The hospital also has an adjacent Maggie's Centre to support people who are diagnosed with cancer. Known as Maggie's Fife, it opened in November 2006. The centre, which is a single storey building shaped like a prism, was designed by Zaha Hadid, and was her first completed building in the United Kingdom. It was shortlisted for the Scottish Design Awards. The money for the project was raised via the Fife Free Press Maggie's Appeal.

A radio station known as the Victoria Radio Network (VRN 1287) has been on the air since 1971. VRN is now considered one of the UK's longest running and successful hospital radios still on air. In 2002, the station was awarded a license to broadcast on medium wave 1287 kHz (AM) and transmits 24-hours a day.

==Performance==
The hospital was criticised after an unannounced Healthcare Environment Inspectorate visit in December 2014 which slammed the "serious nature" of its problems with cleanliness.

The orthopaedic surgery team was praised in October 2016 as among the top performing in Scotland for elective orthopaedic surgery. Rates of cancelled operations were among the best in Scotland. The theatres were the second most efficient in Scotland, with fewer early finishes, late starts and less turnover time between patients. A delegation from the British Orthopaedic Association including Tim Briggs visited in 2015.

==Transport==

Victoria Hospital is situated to the north of the town centre. There are main bus routes that serve the catchment area for the hospital particularly from Glenrothes, Leven and from the railway station. Bus stances can be found adjacent to the east wing entrance and on the opposite side of the road.

+---+

- EXERCISE DESCRIPTION -
Reproduce the part of the hospital text between "The hospital also" and "24-hours a day.", inclusive, word for word. The listing comes from a source other than the hospital text.

- THE DATA -

+---+

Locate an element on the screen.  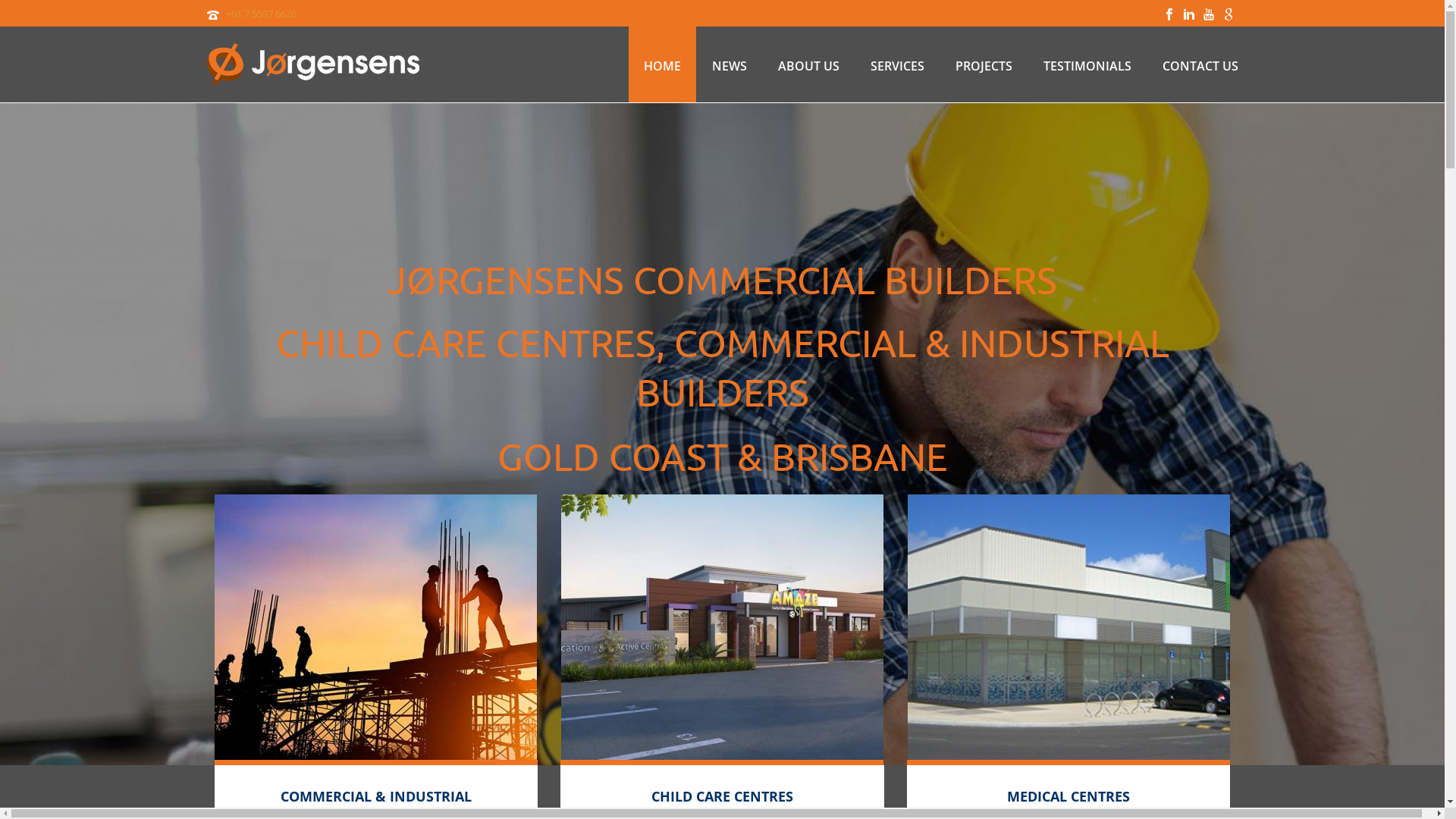
'SERVICES' is located at coordinates (897, 63).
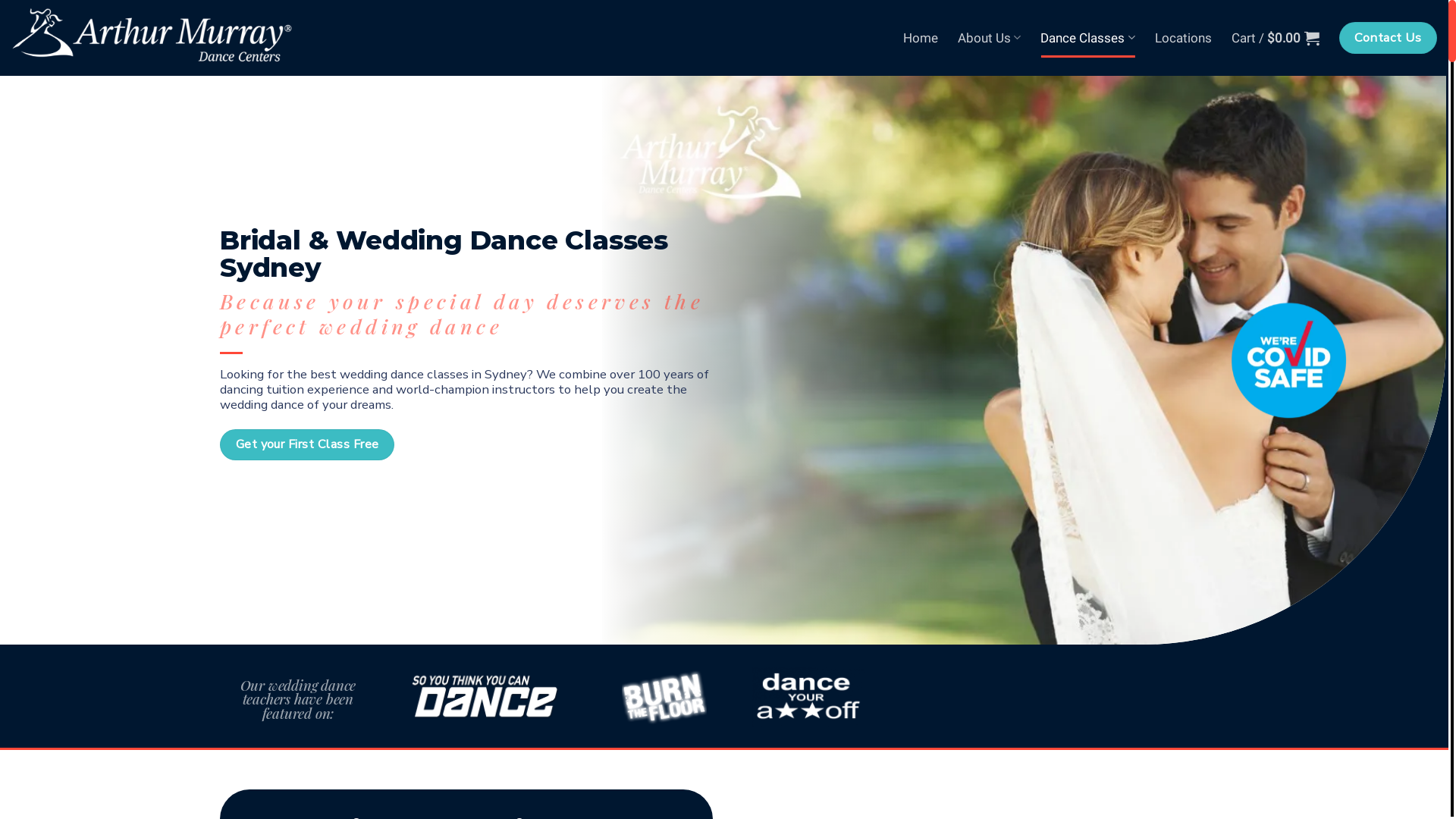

+---+

- EXERCISE OUTPUT -
The hospital also has an adjacent Maggie's Centre to support people who are diagnosed with cancer. Known as Maggie's Fife, it opened in November 2006. The centre, which is a single storey building shaped like a prism, was designed by Zaha Hadid, and was her first completed building in the United Kingdom. It was shortlisted for the Scottish Design Awards. The money for the project was raised via the Fife Free Press Maggie's Appeal.

A radio station known as the Victoria Radio Network (VRN 1287) has been on the air since 1971. VRN is now considered one of the UK's longest running and successful hospital radios still on air. In 2002, the station was awarded a license to broadcast on medium wave 1287 kHz (AM) and transmits 24-hours a day.